# Motorbike/Antique bicycle ride to 65th Annual Holiday Motor Excursion



## oddball (Dec 14, 2021)

Motorbike/antique bicycle ride to the 65th Holiday Motor Excursion Sunday Dec. 26th, a gathering of over 200 antique autos. Meet at Merengue Bakery 417 S. Myrtle, Monrovia at 7am. Ride 2.5 miles to Arcadia Regional Park


----------



## markivpedalpusher (Dec 14, 2021)

2019 was a blast 








						Motorbike Ride 12/29/19 | Arcadia, CA | 64th Annual Motor Excursion | Swap Meets, Events, Rides
					

Posting on behalf of @oddball - A great event and ride in Arcadia, CA tomorrow 12/29/19 - the car show is 1932 and older so we're looking for riders to represent with early bicycles as well - BUT all riders and classic bicycles are welcome. Check out the flyer below and the link - looks like...




					thecabe.com


----------



## cyclingday (Dec 23, 2021)

The weather is looking a bit iffy right now, but, so far, so good for Sunday.


Let’s hope this pattern holds up.


----------



## oddball (Dec 24, 2021)

Well looks like the air is gonna be nice and clean for the ride. I'm looking forward to this ride, one of our best events of the year. Make sure you dress in your best vintage.
Cliff


----------



## cyclingday (Dec 24, 2021)

Ok, that’s a good sign!

### EXERCISE TASKS
A – List every distinct username that posted in the forum thread about the holiday motor excursion ride.
B – From the forum thread about the holiday motor excursion ride, reproduce the passage starting at "Well looks like" and ending at "a good sign!".
C – Answer these questions using the forum thread about the holiday motor excursion ride:
(i) At what time do riders meet at Merengue Bakery?
(ii) How many miles is the ride to Arcadia Regional Park?
(iii) What does oddball tell riders to dress in?

### SOURCE DATA
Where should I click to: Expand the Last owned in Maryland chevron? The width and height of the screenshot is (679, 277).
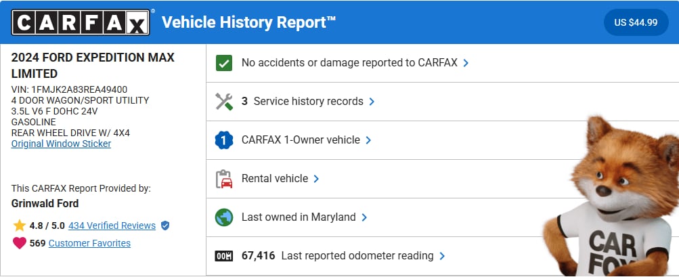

### RESPONSES TO THE TASKS
A –
oddball
markivpedalpusher
cyclingday

B –
Well looks like the air is gonna be nice and clean for the ride. I'm looking forward to this ride, one of our best events of the year. Make sure you dress in your best vintage.
Cliff


----------



## cyclingday (Dec 24, 2021)

Ok, that’s a good sign!

C –
(i) 7am
(ii) 2.5 miles
(iii) Their best vintage